Pope Leo X issued the sale of indulgences to fund the completion of St. Peter ‘s Cathedral in Rome. John Tetzel was an itinerant papal-fundraiser, who promised his hearers immediate release, according to his rhyme: ‘As soon as the coin in the moneybox rings, the soul from purgatory springs’, and again, ‘Throw your money into the drum, heaven’s gates open and in walks mum’. If a person bought an indulgence for himself it would ‘wash awash the foulest of sins, even if the person had raped the Virgin Mary’. He was crude, tasteless, vulgar, and even contrary to the official theology of indulgences—for at the least the church did teach that the purchase must be accompanied by repentance to be effective. Luther had pastoral responsibility for teaching students, as also for the church where he preached. His concern was a very practical one, that people were being ripped off by such a corrupt and blatant scheme. Luther had no desire to stir up a public quarrel, let alone begin a movement to tear apart the very fabric of Europe. He was not even criticising the official sale of indulgences, just Tetzel’s perversion of the practise.

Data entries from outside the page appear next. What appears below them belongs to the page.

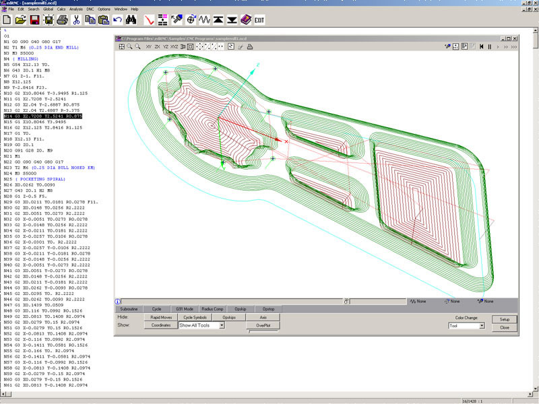This screenshot has height=404, width=539.
Task: Click the Undo arrow on the main toolbar
Action: point(117,20)
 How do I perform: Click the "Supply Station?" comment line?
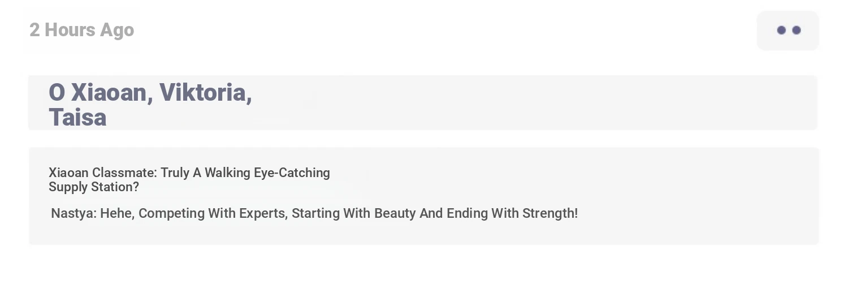click(94, 187)
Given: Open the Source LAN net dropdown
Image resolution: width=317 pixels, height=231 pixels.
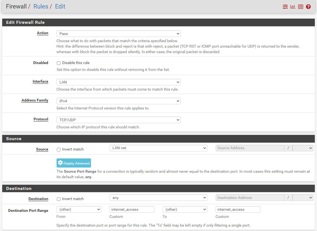Looking at the screenshot, I should point(158,148).
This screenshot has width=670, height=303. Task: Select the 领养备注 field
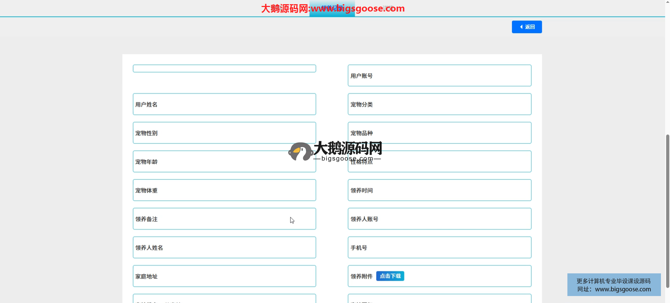[x=224, y=219]
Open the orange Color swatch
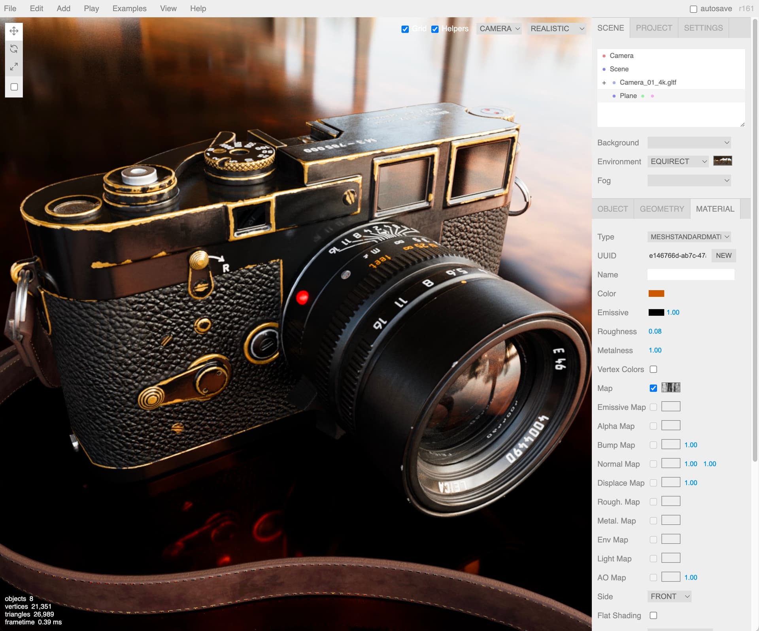Screen dimensions: 759x631 click(656, 294)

But then, this amazaing thing:

Luther’s revelation concerning the meaning of Romans 1:17.

He said, ‘I hated that word “righteousness of God,” which …I had been taught to understand philosophically… I hated the righteous God who punishes sinners… I was angry with God …I raged with a fierce and troubled conscience. Nevertheless, I beat importunately upon Paul at that place, most ardently desiring to know what St. Paul wanted. At last, by the mercy of God…I began to understand that the righteousness of God is that by which the righteous lives by a gift of God, namely by faith. And this is the meaning: the righteousness of God is revealed by the gospel, namely, the passive righteousness with which merciful God justifies us by faith, as it is written, “He who through faith is righteous shall live”. Here I felt that I was altogether born again and had entered paradise itself through open gates. Here a totally other face of the entire Scripture showed itself to me.’ (John Dillenberger (Ed.), Martin Luther: Selections From His Writings, Doubleday, New York 1961, p. 11)

This, I think, is what the Samaritan woman at the well experienced, in John 4.

It is what gets at us, most deeply of all!

God right-wises us. In the gospel, God is shown to be righteous, not for getting his pound of flesh in punishment for sin. But rather, in taking sin seriously – as Jesus had done with the troubled woman – God still comes to us righteously. And as he comes to us, righteously, it is as the friend who justifies us. He is seen to be righteous in his exercise of grace!  Wow.

This is a turn around 180 degrees from what some have called ‘legal’ repentance.  Legal repentance is not genuine repentance. It is a trick-contract with God. Legal repentance is a little heavy deed of self, in order to get off the divine hook of guilt.

Like buying a pizza, you pay the price (repentance), you get the pizza (grace). No! No! No! That is sometimes how we think it works, in our sinful heads. No. God does a great thing in the gospel. And when Jesus comes to us, it is to bring us the Fruit of that great dying death.

Now:

God comes in generosity, and looks upon us, in mercy, and sets us right. What a scenario. He tips us right way up.  Judicially all is sorted; but practically, it is God’s graciousness that just does that, that is amazing. So lovely, so gracious. Not counting our sins against us. Wow.  

This is the gospel. Such graciousness.